▸ What is being asked: Copy out the material word for word, everything from the line containing "Where should I click to: Select" down to the end of the material, both ends included. Leave the pictures out of your answer.

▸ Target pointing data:
------
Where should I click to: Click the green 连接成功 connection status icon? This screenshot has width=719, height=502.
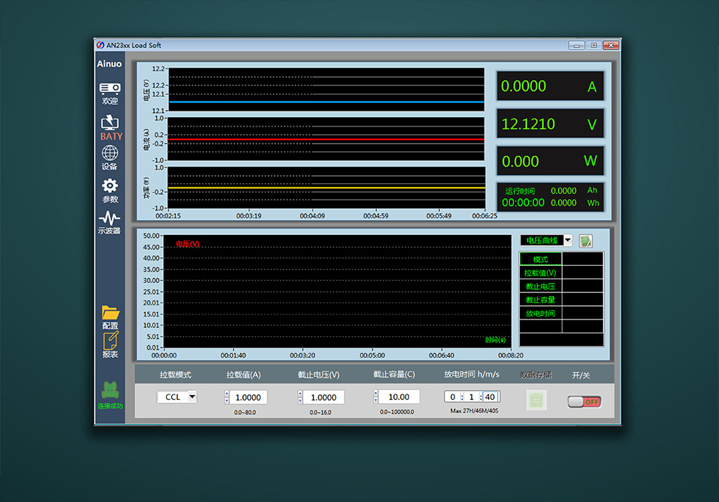point(110,391)
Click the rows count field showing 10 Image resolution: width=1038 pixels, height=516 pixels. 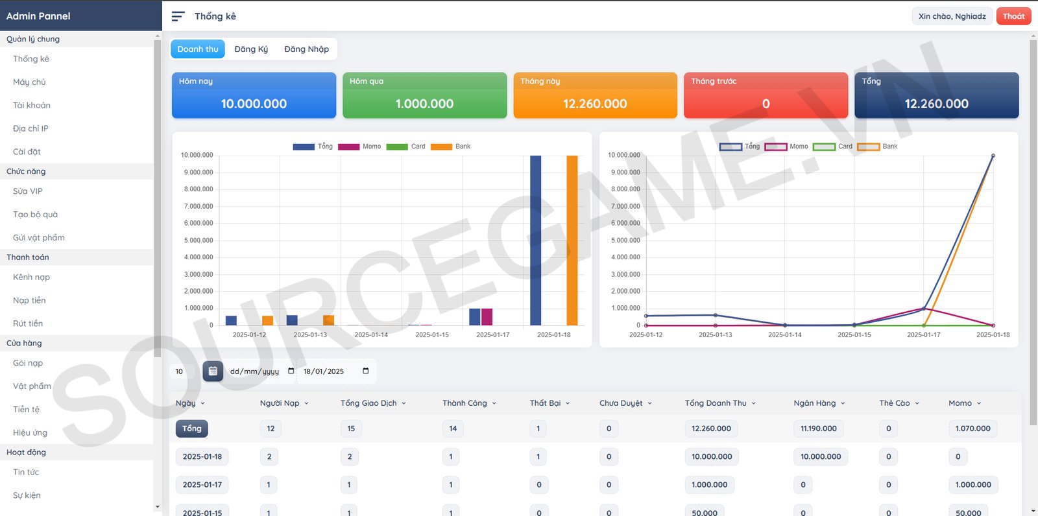[x=181, y=371]
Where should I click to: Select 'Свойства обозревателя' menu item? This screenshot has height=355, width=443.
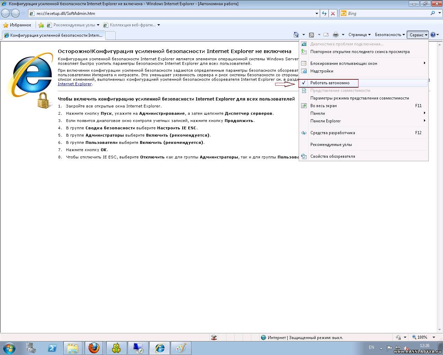coord(332,156)
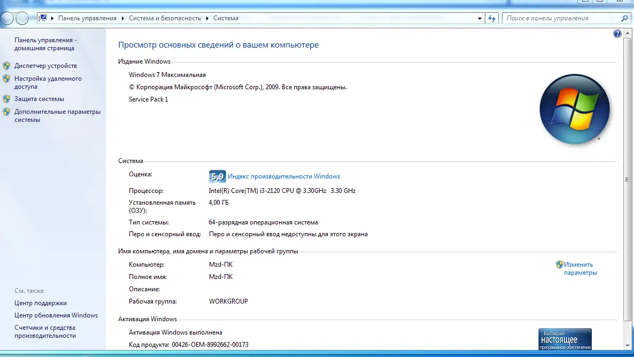634x357 pixels.
Task: Click the Forward navigation arrow button
Action: pyautogui.click(x=22, y=18)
------
▸ Solution for this task:
Where should I click to: Select 'Свойства обозревателя' menu item? This screenshot has height=355, width=443.
coord(332,156)
634x357 pixels.
Task: Click the Forward navigation arrow button
Action: pyautogui.click(x=22, y=18)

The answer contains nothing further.